How to save on fees with exchange-traded funds.

It’s not much fun to be a mutual fund manager these days. In the late ’90s, money seemed to fall from the sky into the coffers of fund companies, as investors shovelled cash into whatever new product the industry threw up. But those days seem done, at least in the United States, in the wake of a string of mutual fund scandals. Anecdotal evidence suggests some mutual fund investors are beginning to move their money to alternative investment products, most notably exchange-traded funds. “My U.S. colleagues tell me we’ve seen a huge amount of business from the scandal,” says Geri James, a principal with Barclays Global Investors Canada Ltd., a manager of ETFs. “In the U.S. there was a period right after the peak of the scandal where we were getting millions in new assets a week.”

That trend could follow here. At the end of September, an Ontario Securities Commission probe found evidence of market timing among some of Canada’s biggest mutual fund companies. And while market timing is not illegal, the perception is that it enriches insiders at the expense of retail investors, a “bad faith” move that could anger anyone with life savings entrusted to fund companies.

One big attraction of ETFs is that they are immune to market timing of the sort used by some fund companies. ETFs are baskets of stocks that track the movement of an index, and because their units trade on an exchange, investors can buy and sell them at any time. In fact, arbitrageurs trade in and out of ETFs in an attempt to exploit minute differences between the unit price and the underlying value of the index being recreated. This constant trading keeps the value of the unit in line with the real value of the underlying index. James says that’s one of the pluses of investing in ETFs.

But there is a more important reason for investors to consider shifting from actively managed funds to ETFs: to save on fees. The management necessary to maintain an ETF is minimal, as the company marketing it need only preserve the correct proportion of stocks in the basket. And because the units trade on an exchange, the “back-office” technology is lessened, as are the administrative layers necessary to keep in touch with unitholders. That allows ETFs to charge a management fee of less than 1%, as opposed to 2% or 3% at traditional funds.

Those savings can make a big difference over 20 years. By one estimate a $10,000 investment in a common Canadian mutual fund with returns of 10% a year over two decades could see almost $24,000 in management fees go to the fund company, whereas the same amount invested in an ETF would pay just over $2,400 in management fees. “There’s a growing awareness out there among investors about the cost savings,” says James. “People are getting the message.”

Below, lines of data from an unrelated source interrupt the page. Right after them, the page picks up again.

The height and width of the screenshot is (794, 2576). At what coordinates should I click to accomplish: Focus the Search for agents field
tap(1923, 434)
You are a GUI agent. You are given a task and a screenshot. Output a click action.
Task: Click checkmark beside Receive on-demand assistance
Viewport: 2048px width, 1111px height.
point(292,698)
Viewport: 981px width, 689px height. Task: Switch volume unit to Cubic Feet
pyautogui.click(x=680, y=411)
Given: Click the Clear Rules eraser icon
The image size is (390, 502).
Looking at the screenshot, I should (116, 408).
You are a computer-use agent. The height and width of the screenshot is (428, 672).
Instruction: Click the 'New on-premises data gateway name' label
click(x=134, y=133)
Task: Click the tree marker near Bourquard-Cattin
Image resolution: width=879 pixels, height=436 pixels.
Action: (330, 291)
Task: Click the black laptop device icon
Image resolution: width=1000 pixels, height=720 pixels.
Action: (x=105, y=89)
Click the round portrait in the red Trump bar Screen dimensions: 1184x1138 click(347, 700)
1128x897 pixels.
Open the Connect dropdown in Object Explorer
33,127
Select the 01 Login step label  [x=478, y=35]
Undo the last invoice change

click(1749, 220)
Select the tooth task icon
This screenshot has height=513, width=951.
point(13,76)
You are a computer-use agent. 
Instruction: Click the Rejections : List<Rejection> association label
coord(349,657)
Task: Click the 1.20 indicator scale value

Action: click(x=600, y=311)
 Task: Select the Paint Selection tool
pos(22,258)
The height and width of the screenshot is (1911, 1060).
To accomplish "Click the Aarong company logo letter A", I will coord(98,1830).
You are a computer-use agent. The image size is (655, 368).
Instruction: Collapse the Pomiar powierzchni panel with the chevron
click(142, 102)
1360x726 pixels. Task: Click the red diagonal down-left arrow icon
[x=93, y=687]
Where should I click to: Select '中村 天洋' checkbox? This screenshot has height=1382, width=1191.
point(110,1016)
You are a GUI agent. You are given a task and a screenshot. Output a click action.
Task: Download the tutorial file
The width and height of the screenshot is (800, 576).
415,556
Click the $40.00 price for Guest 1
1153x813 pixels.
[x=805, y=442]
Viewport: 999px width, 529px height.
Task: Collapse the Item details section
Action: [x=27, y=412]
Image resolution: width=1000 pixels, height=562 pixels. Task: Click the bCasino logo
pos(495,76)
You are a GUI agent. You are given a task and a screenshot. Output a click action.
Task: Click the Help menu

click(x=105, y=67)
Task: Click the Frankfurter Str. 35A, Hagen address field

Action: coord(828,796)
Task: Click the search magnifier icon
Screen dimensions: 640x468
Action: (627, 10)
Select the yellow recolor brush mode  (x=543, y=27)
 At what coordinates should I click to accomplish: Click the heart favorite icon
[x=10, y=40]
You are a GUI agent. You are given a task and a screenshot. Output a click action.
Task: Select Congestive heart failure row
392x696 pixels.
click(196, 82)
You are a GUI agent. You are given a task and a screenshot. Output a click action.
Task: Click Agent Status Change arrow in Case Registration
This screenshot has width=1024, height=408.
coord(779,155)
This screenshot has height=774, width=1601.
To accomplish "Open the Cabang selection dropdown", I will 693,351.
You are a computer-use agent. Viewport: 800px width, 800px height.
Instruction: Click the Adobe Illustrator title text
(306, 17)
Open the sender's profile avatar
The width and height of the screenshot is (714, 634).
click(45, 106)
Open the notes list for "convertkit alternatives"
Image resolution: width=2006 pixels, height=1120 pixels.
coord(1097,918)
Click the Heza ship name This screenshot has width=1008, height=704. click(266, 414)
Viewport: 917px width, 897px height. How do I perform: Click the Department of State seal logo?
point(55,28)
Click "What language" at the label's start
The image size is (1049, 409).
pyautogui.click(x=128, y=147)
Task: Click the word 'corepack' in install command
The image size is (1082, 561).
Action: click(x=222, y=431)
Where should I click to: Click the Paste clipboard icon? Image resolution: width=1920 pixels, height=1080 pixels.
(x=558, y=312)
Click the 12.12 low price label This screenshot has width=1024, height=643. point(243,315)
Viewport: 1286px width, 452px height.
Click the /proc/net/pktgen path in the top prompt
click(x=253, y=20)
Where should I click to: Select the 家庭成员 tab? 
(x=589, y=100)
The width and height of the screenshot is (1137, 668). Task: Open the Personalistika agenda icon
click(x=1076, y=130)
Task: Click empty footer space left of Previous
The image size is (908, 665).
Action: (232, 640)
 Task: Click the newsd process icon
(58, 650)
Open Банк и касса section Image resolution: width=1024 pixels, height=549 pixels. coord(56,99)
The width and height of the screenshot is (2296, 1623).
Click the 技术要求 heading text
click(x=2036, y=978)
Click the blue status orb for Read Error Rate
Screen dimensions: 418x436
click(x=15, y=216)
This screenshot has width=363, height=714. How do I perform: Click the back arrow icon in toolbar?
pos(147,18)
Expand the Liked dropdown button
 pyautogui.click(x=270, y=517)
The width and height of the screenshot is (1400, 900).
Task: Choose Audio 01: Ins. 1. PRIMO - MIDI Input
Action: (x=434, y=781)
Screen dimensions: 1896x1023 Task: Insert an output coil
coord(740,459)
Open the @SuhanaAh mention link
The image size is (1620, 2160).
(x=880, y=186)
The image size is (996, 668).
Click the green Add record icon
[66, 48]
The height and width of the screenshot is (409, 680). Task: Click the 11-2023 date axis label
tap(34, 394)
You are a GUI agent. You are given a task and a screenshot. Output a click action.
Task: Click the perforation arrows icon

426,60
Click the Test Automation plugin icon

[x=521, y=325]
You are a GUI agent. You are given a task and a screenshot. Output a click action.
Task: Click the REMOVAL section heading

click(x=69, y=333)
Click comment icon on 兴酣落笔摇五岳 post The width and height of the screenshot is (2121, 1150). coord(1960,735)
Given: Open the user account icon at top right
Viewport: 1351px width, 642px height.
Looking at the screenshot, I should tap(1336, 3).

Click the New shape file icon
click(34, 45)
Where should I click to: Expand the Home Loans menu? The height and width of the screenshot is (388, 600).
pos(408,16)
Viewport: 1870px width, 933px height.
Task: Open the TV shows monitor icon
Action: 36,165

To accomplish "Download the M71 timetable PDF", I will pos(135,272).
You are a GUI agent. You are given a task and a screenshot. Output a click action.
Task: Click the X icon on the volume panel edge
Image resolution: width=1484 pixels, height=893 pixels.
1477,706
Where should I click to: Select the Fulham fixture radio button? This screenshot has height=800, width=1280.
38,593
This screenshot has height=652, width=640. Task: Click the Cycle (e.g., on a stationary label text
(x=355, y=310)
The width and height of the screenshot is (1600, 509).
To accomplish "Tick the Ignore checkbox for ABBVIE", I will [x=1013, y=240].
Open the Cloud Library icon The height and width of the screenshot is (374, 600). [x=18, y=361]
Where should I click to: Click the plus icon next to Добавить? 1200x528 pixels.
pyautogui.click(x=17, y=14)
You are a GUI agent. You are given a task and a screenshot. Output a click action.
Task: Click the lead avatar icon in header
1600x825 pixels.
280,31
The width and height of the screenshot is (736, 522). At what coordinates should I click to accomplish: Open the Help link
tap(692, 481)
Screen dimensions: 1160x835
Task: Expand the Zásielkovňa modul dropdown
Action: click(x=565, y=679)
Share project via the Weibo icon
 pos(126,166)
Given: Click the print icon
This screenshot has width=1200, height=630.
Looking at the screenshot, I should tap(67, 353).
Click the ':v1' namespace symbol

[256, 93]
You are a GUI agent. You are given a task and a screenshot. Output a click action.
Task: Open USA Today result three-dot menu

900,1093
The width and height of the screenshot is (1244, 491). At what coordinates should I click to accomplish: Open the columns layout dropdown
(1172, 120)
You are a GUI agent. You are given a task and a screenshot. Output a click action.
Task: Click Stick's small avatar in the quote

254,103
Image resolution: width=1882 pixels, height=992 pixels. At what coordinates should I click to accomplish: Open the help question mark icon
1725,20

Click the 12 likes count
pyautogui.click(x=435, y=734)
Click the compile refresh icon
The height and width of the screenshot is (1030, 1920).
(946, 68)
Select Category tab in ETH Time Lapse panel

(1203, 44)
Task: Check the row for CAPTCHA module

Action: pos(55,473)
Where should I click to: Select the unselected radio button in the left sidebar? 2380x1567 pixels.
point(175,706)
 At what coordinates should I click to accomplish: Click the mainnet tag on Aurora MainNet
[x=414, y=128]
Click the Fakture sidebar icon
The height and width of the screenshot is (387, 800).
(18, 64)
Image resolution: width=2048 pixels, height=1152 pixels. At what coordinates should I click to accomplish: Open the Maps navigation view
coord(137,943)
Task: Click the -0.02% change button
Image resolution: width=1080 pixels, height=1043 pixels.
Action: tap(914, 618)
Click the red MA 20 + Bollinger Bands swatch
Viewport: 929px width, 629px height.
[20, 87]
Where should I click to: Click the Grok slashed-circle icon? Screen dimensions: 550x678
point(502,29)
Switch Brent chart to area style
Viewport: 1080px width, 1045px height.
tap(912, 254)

Studies have shown that actively managed mutual funds (as a group) underperform the indexes over time in large part because of the fees they charge. A stock picker would have to beat the market by two percent just to overcome his fees, which can be difficult in itself, before he begins adding extra value.

The number of ETFs available to investors is growing. Since the beginning of October, several new funds have been launched, including one that tracks stocks in China (see table). According to James, the assets in BGI’s family of iUnits–an ETF brand name–are up 54% this year. Over the same period, assets under management at many traditional funds have been flat or declining.

Meanwhile, ETFs may soon breach the last bastion of the mutual fund industry–active management. Right now, ETF managers don’t try to beat the index. The transparency of their funds would allow front running by other managers (a practice that involves buying up shares in front of another fund accumulating a position in the same stock, which works to drive up the price and makes the position unprofitable).

But this past August, the American Stock Exchange (home to ETFs in the U.S.), announced it was looking at the possibility of changing the disclosure regime around ETFs, which could create an environment for actively managed ETFs. The arbitrage possibilities that keep ETFs in line with index values might be decayed as a result, but the funds would still be cheaper than an actively managed mutual fund, since the ETF would still rely on the exchange apparatus for its “back office.”

Hitting the right balance between disclosure and transparency is the key, obviously, but it can be done. In Germany, actively managed ETFs have been on the market for several years. All of which suggests the doom and gloom in the mutual-fund industry might be with us for some time to come.